Problem requirements =>
Can you print everything from the line containing "Given: Expand the query submenu arrow" down through the end of the records, repeating those lines exactly and leaving the pictures out?

:: Records supplied ::

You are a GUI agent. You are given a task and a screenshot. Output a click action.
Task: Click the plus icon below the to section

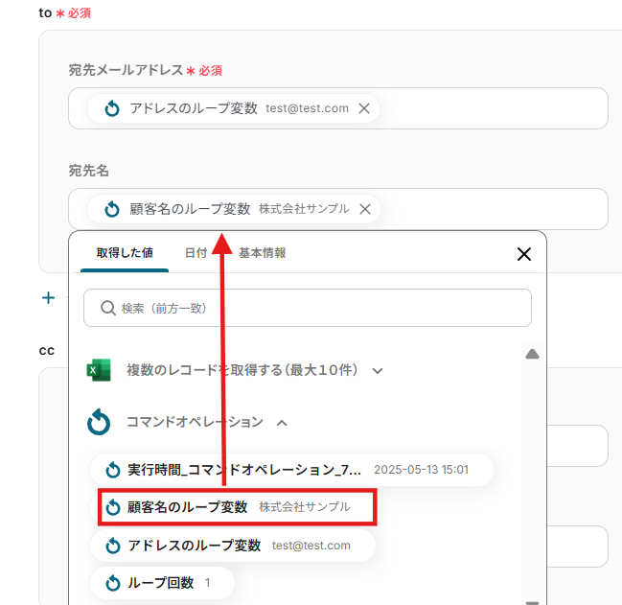click(x=48, y=298)
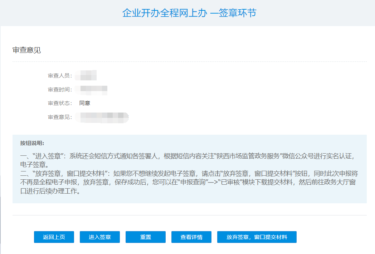Click the 进入签章 button to start signing
The width and height of the screenshot is (375, 254).
tap(99, 237)
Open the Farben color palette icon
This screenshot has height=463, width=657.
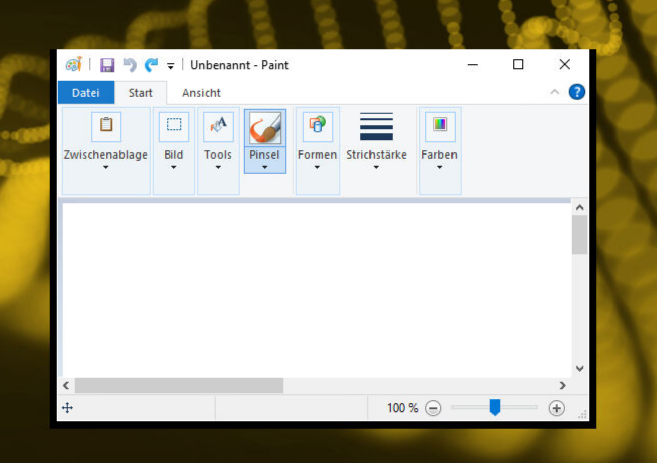[x=440, y=126]
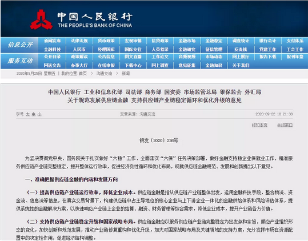Open the 新闻发布 menu item

(52, 41)
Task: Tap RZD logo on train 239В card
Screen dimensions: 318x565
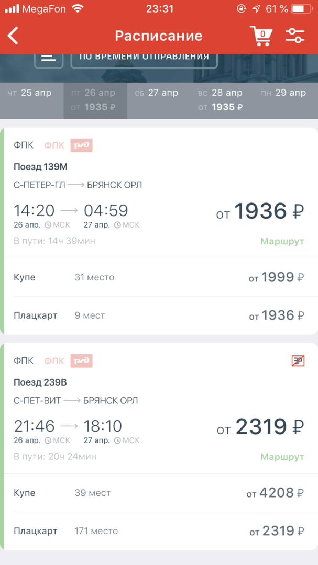Action: [82, 360]
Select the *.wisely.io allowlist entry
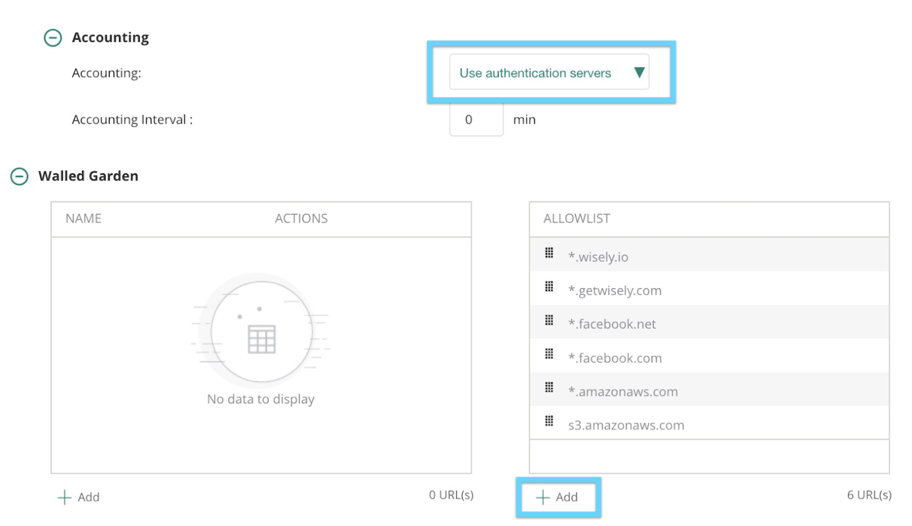This screenshot has width=912, height=526. (709, 254)
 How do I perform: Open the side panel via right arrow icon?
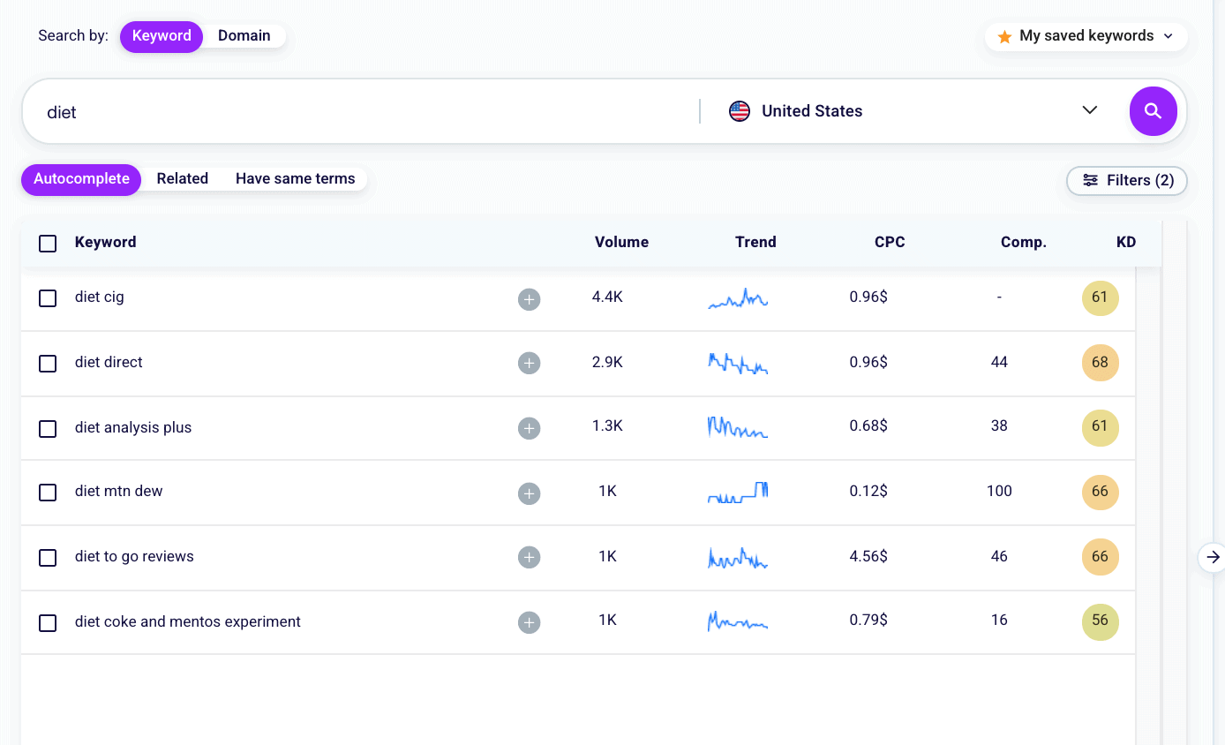[1212, 557]
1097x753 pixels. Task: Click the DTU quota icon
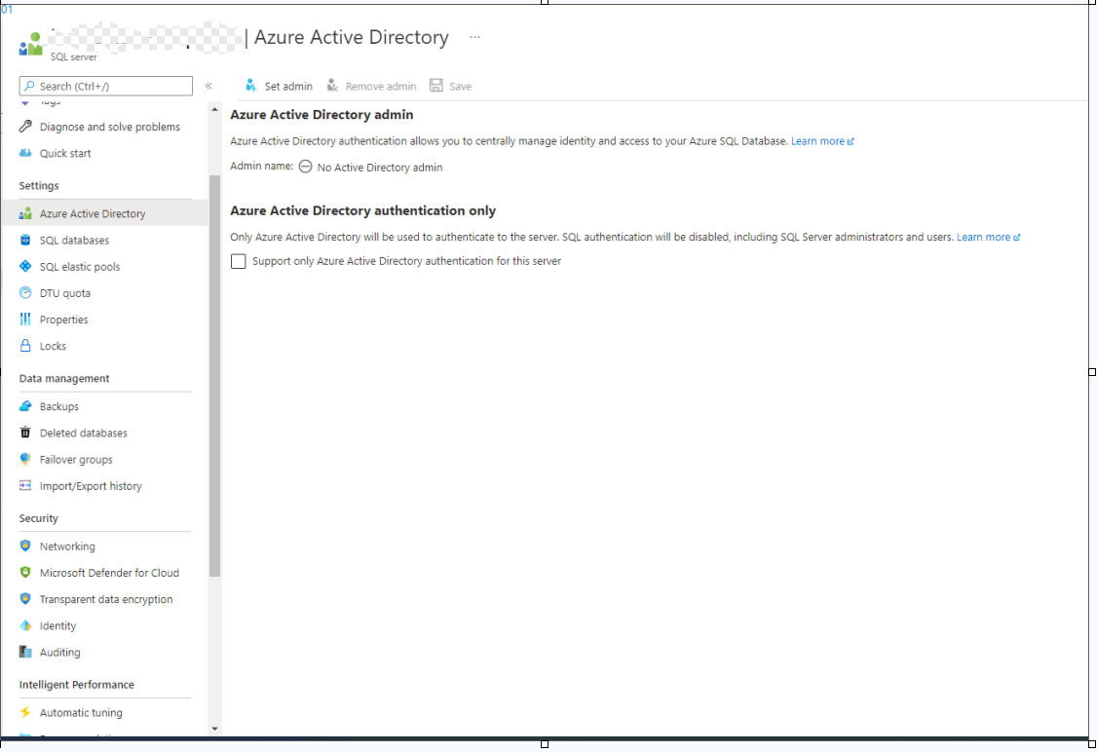[24, 292]
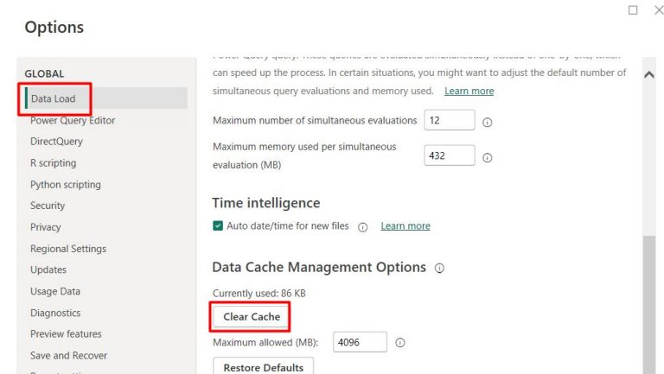Click info icon beside Data Cache Management Options
The height and width of the screenshot is (374, 664).
[439, 269]
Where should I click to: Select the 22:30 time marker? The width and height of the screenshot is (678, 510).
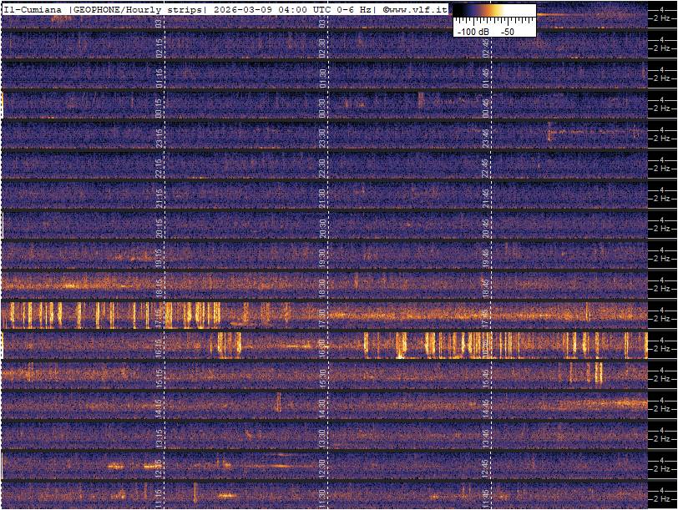point(322,167)
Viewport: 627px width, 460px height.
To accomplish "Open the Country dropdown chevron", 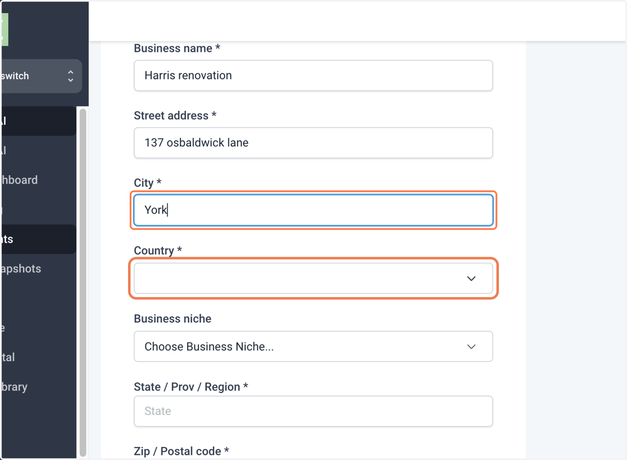I will tap(471, 279).
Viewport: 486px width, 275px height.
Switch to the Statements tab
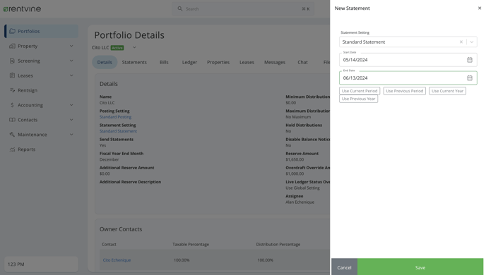click(x=134, y=62)
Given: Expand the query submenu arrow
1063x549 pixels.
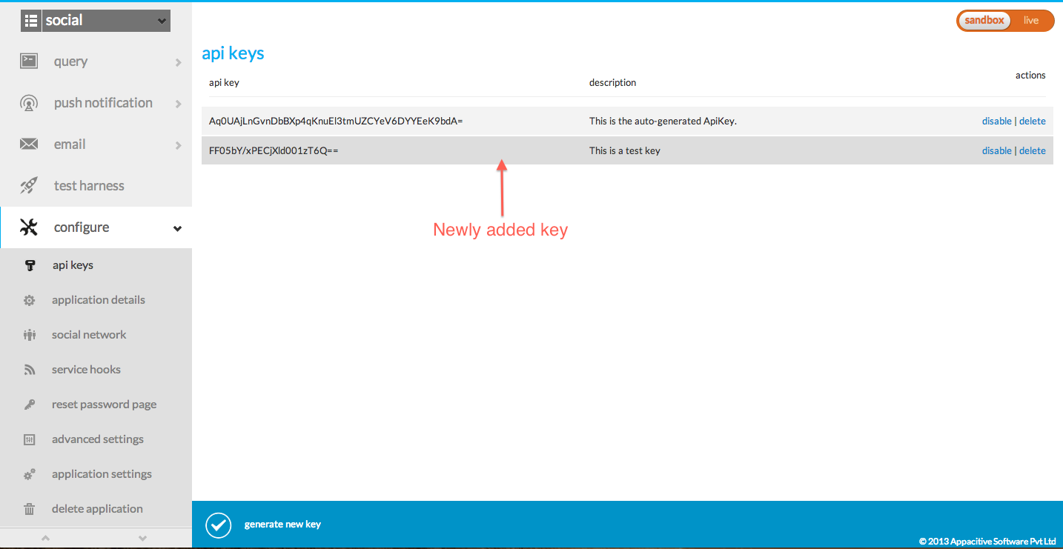Looking at the screenshot, I should coord(178,62).
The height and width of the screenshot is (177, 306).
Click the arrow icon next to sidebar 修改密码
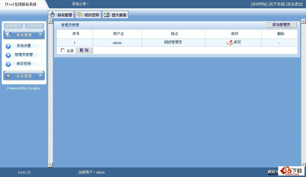tap(8, 64)
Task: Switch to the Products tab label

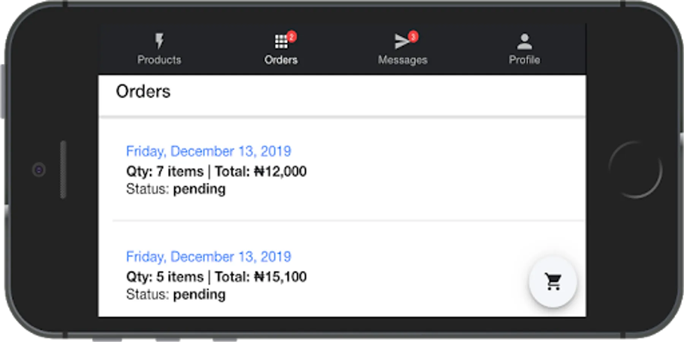Action: tap(159, 60)
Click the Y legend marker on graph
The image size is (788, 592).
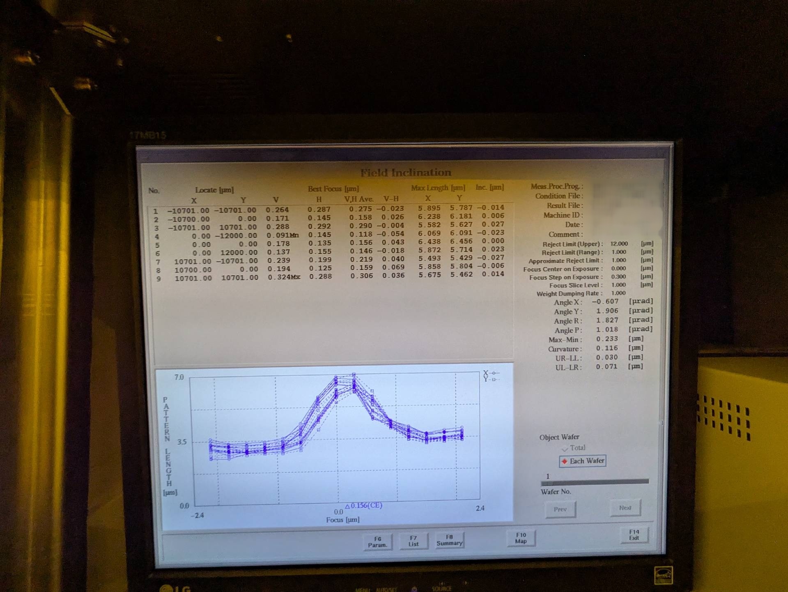(x=492, y=379)
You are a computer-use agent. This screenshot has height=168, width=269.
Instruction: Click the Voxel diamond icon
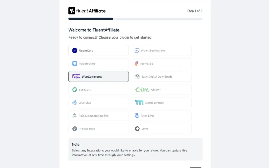tap(137, 129)
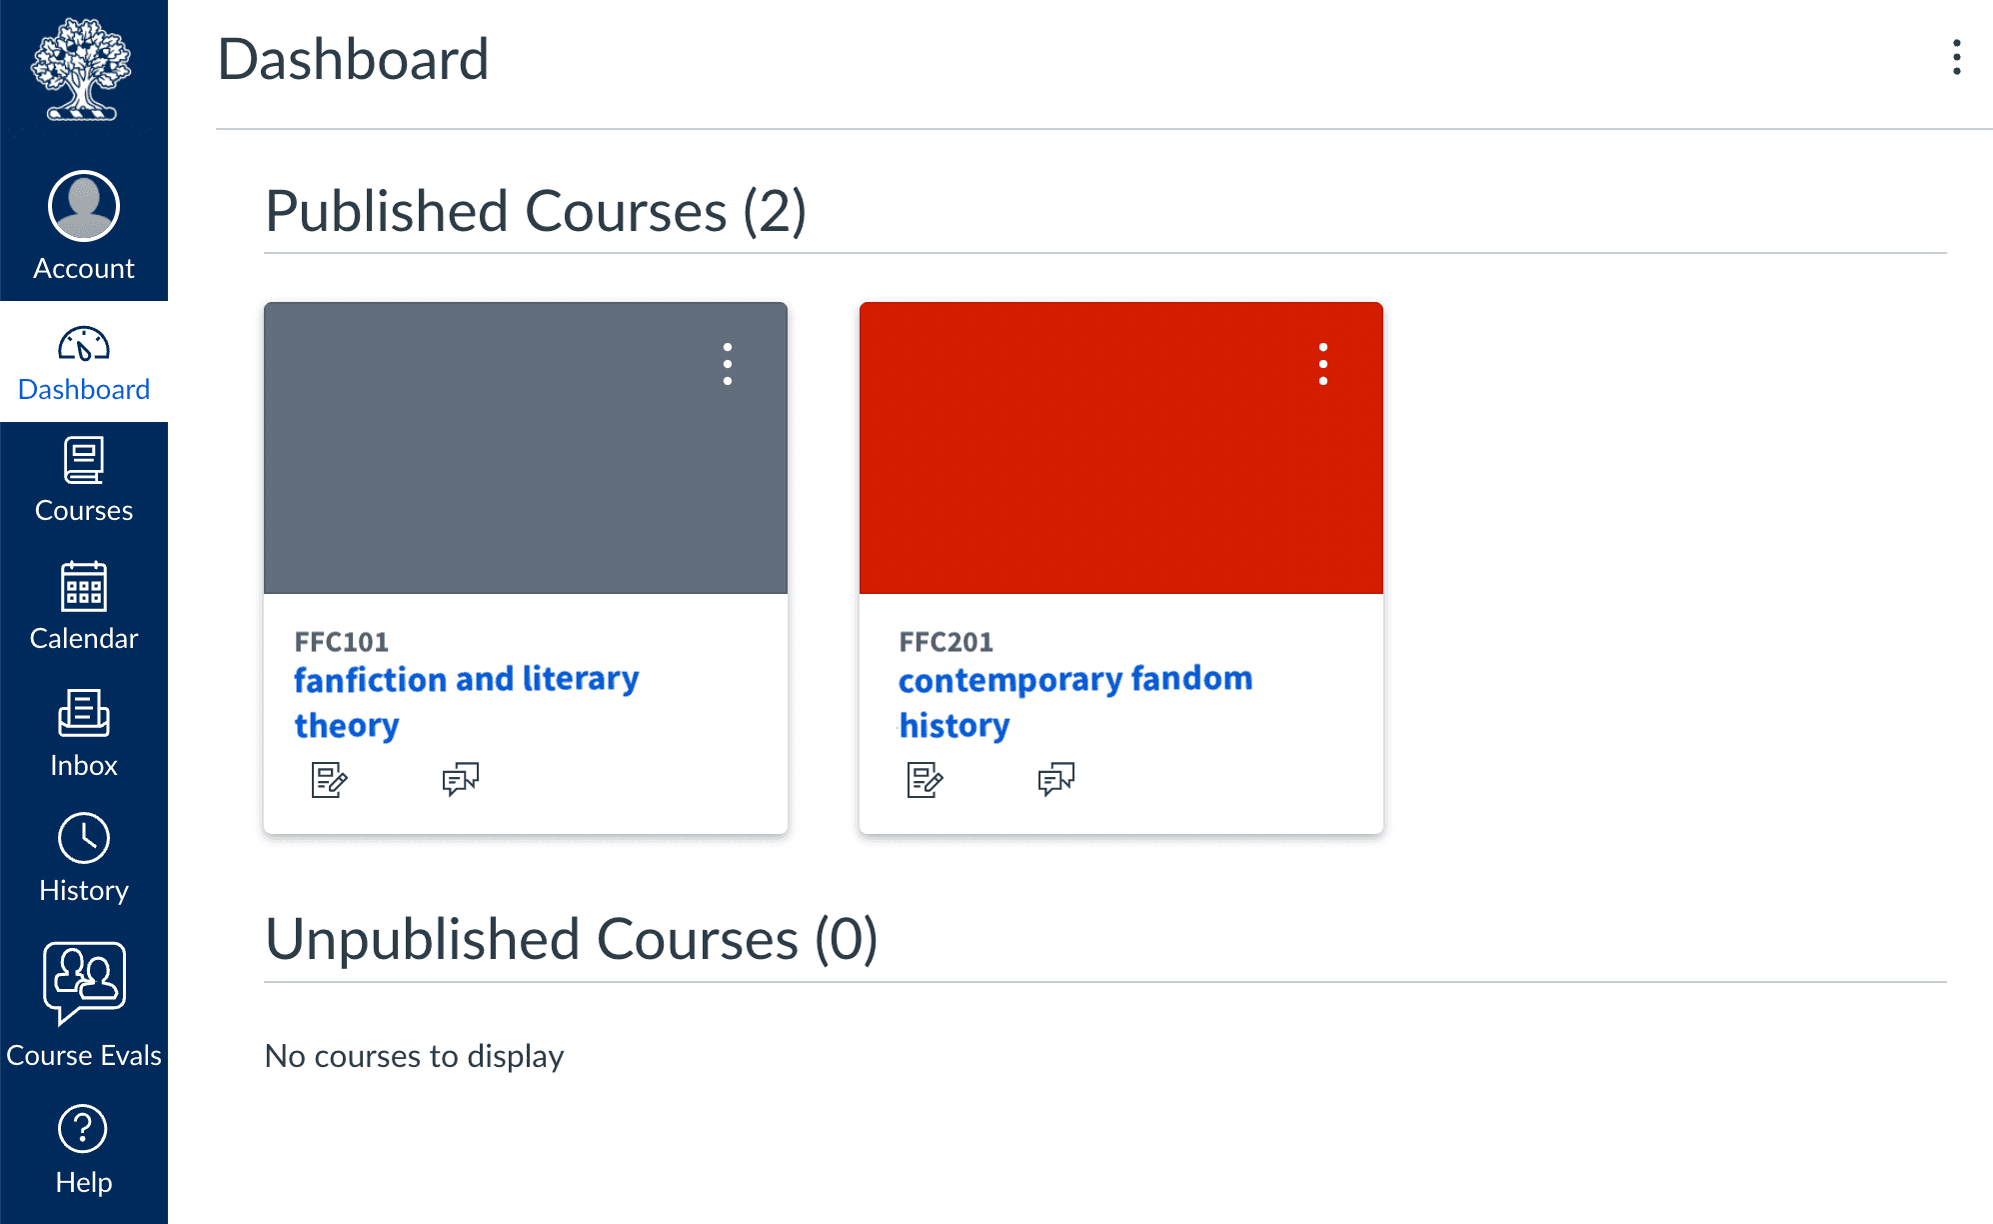Open Courses from the sidebar

(x=84, y=482)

:::

Result of the exercise =>
Given: Expand the query submenu arrow
1063x549 pixels.
Looking at the screenshot, I should coord(178,62).
The height and width of the screenshot is (177, 306).
Click the arrow icon next to sidebar 修改密码
tap(8, 64)
Task: Switch to the Products tab label

Action: tap(159, 60)
Click the Y legend marker on graph
The image size is (788, 592).
(x=492, y=379)
You are a computer-use agent. This screenshot has height=168, width=269.
Instruction: Click the Voxel diamond icon
tap(137, 129)
Open Courses from the sidebar

(x=84, y=482)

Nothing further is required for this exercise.